WHAT THIS TASK INVOLVES :: Search through the entries for the word "computer" and copy every line that has it.
--- PROVIDED DATA ---
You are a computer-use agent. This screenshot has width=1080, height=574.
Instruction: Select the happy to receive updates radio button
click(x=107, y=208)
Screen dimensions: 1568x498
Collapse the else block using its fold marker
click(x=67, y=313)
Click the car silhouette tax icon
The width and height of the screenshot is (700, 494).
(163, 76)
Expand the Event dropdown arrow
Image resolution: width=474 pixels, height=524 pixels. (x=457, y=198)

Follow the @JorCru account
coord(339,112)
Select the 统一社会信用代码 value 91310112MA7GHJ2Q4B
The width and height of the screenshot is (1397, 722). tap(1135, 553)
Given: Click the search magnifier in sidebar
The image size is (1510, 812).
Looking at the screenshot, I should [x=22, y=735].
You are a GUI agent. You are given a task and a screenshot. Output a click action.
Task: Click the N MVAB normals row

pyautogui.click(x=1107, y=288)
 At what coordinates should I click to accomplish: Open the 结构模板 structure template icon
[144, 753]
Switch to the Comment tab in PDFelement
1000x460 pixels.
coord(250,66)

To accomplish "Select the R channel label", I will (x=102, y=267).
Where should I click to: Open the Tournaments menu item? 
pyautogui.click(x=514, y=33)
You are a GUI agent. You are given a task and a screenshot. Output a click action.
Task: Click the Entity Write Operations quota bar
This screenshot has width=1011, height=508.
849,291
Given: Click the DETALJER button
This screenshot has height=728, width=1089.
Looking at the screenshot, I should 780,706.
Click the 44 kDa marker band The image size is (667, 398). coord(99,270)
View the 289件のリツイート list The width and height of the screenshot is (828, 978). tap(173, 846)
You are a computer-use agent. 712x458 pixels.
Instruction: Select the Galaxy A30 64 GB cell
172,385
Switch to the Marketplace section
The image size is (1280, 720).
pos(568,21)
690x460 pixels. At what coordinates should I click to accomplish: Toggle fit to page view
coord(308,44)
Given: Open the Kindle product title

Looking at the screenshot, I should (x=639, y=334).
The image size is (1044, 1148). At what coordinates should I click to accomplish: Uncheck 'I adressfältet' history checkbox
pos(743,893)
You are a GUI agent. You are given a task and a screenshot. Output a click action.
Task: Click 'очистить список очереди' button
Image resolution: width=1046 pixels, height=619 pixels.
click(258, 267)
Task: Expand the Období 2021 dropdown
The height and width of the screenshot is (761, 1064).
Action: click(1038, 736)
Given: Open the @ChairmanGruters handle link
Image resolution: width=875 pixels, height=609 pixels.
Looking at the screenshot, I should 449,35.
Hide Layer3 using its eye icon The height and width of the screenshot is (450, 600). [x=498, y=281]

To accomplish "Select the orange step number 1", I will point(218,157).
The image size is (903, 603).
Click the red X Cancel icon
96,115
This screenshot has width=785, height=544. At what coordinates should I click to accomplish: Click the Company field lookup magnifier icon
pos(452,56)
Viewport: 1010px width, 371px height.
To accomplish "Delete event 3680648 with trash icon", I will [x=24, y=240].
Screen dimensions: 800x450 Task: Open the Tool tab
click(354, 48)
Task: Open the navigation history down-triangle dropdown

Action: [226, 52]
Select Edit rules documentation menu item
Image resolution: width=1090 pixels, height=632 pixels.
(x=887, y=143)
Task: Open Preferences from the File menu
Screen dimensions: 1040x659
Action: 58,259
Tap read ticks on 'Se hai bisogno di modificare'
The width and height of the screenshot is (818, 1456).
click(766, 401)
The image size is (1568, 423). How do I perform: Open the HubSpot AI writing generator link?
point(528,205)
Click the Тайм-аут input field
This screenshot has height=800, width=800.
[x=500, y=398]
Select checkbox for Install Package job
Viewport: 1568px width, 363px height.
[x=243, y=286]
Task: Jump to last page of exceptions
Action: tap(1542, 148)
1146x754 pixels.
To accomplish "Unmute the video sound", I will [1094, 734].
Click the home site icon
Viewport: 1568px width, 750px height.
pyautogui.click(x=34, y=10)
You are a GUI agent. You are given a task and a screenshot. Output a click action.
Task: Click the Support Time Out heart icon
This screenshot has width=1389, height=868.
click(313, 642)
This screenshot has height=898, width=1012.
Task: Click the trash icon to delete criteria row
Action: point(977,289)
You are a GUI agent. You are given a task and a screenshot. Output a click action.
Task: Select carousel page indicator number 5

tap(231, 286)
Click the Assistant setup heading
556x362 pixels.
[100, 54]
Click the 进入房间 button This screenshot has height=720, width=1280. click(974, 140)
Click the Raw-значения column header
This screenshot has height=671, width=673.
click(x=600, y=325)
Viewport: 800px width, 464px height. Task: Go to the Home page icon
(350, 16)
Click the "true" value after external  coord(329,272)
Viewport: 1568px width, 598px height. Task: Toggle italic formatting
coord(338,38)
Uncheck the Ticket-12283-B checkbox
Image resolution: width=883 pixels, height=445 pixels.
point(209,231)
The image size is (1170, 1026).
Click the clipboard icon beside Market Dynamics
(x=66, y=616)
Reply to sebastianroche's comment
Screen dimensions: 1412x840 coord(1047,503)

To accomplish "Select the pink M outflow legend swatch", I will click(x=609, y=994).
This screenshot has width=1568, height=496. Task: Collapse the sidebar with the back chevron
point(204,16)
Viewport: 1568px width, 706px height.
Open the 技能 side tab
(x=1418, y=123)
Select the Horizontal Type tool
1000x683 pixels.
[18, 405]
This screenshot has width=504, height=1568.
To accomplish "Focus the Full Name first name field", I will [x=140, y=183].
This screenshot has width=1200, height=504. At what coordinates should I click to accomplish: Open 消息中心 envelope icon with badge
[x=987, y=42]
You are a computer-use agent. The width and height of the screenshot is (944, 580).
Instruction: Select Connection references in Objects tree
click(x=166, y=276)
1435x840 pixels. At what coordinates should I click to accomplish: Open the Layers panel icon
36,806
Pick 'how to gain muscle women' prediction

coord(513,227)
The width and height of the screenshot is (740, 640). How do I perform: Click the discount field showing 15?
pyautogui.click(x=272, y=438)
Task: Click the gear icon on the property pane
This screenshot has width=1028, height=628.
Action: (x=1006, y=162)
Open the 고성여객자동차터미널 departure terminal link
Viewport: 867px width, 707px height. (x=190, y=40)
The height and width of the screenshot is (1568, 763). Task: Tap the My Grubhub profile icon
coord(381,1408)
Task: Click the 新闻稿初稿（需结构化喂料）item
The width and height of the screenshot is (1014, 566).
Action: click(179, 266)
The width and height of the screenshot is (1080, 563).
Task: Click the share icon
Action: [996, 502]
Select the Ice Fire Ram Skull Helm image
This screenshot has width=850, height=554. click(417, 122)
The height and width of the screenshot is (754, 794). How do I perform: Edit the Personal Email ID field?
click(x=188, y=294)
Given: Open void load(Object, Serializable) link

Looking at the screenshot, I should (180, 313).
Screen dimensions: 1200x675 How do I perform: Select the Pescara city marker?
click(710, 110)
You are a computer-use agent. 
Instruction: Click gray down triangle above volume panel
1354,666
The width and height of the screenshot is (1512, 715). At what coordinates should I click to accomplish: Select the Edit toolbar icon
---
TASK ANSWER ::
You are a computer-use agent. This screenshot has width=1080, height=574.
You are a computer-use agent. 712x458 pixels.
You are a computer-use agent. The width and height of the screenshot is (944, 580).
You are a computer-use agent. 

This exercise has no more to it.